The United Nations Office on Drugs and Crime has just released its 2007 report on the state of Afghanistan's opium industry and - surprise, surprise - it's growing!
According to the UNODC, "..opium is now equivalent to more than half (53%) of the country's licit GDP."
The report notes that the opium price in Afghanistan is about one-tenth of the wholesale or trade price in Europe and a mere one percent of the street price in Europe. It's always those damned middlemen, isn't it?
Of the $4-billion in opium money that actually reaches Afghanistan, barely a quarter of that actually goes to the peasant farmers. "District officials take a percentage through a tax on crops (known as "ushr"). Insurgents and warlords control the business of producing and distributing the drugs. The rest is made by drug traffickers."
Let's face it - opium is the growth industry in Afghanistan, one of the poorest countries on the planet. We've hummed and hawed and debated what to do about it. We've tried this and that and still haven't got the faintest idea of how to tackle the problem.

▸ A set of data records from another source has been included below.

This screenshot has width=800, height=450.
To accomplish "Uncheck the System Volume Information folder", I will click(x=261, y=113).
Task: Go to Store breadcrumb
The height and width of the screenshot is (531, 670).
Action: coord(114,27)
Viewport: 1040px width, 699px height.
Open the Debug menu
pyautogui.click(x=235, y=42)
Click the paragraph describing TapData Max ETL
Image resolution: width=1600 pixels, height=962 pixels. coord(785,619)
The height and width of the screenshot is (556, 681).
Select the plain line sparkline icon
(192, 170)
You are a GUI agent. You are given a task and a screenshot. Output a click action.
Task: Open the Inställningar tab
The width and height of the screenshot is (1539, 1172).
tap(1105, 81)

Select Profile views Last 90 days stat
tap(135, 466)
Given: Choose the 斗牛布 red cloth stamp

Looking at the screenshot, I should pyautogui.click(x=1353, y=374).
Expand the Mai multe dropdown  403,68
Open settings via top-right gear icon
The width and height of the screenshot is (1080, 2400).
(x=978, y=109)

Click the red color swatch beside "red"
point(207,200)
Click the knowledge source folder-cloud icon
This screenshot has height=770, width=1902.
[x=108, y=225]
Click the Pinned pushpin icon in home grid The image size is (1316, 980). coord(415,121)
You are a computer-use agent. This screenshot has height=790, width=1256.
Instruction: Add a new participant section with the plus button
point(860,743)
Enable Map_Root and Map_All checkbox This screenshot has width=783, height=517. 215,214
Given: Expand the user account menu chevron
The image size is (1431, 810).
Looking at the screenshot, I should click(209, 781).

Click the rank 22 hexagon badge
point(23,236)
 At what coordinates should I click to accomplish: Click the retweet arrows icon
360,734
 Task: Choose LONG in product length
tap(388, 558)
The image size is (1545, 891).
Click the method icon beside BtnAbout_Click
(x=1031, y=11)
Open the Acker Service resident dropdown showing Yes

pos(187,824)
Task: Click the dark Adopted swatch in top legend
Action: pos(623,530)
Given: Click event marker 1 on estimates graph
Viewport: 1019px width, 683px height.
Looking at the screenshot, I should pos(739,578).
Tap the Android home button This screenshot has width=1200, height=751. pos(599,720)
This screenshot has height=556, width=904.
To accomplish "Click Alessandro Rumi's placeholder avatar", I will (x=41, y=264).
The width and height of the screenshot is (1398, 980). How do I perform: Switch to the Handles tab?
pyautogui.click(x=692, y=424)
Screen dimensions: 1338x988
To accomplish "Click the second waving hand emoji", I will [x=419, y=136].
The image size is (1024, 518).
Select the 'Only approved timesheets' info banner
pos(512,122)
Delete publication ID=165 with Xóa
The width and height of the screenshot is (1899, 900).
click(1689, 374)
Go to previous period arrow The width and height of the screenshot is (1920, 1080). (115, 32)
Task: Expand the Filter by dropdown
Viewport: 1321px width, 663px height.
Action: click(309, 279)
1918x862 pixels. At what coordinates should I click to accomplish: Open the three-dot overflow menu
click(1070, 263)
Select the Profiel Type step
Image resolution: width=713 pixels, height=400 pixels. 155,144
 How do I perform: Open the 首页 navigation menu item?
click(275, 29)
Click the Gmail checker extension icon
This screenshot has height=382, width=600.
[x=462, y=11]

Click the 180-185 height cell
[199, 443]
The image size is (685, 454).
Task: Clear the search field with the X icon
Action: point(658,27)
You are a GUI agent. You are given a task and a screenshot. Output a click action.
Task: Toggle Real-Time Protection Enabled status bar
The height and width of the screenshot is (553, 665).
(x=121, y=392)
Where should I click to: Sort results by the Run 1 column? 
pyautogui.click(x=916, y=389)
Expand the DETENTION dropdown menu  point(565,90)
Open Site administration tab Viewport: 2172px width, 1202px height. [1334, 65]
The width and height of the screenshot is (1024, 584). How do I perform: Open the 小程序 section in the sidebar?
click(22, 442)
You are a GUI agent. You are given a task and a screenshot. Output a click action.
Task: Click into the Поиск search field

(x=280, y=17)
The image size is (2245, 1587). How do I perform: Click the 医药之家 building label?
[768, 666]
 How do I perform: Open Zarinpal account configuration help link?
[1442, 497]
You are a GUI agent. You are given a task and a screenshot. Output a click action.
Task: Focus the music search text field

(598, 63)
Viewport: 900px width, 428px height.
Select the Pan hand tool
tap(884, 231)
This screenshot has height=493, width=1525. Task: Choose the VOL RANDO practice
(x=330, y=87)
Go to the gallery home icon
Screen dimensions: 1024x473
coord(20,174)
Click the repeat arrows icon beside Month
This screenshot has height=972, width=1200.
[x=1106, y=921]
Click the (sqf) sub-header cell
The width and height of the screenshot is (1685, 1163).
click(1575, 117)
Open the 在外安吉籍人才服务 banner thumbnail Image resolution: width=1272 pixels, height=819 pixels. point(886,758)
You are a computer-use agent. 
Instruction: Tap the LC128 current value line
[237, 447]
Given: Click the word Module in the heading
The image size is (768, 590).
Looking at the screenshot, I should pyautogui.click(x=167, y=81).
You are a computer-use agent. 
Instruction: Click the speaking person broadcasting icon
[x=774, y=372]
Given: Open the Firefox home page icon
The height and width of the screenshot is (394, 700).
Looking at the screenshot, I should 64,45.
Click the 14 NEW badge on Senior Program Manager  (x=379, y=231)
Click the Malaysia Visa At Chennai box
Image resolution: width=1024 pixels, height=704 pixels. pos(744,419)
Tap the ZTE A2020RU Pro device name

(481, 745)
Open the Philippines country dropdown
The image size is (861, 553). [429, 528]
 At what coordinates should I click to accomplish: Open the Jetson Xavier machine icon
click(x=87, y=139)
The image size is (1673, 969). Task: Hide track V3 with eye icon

Maybe if we set aside a billion dollars to compensate the peasant farmers and then began slinging everyone else who gorges at the opium trough into prisons, we'd be able to slowly get it under control. Wait, that won't work. Why not? Because we'd have to start by incarcerating the Afghan government and then the warlords and their militias. Then we'd be fighting everyone in that miserable country.
We're propping up a government that, as it stands today six years after the Taliban were run out, is not worth saving, one that is financially, culturally and tribally integrated with the warlords and the insurgents. We think we're fighting the Taliban but, in reality, we're just nibbling away at the edges of a much-larger organization, none of it any damned good.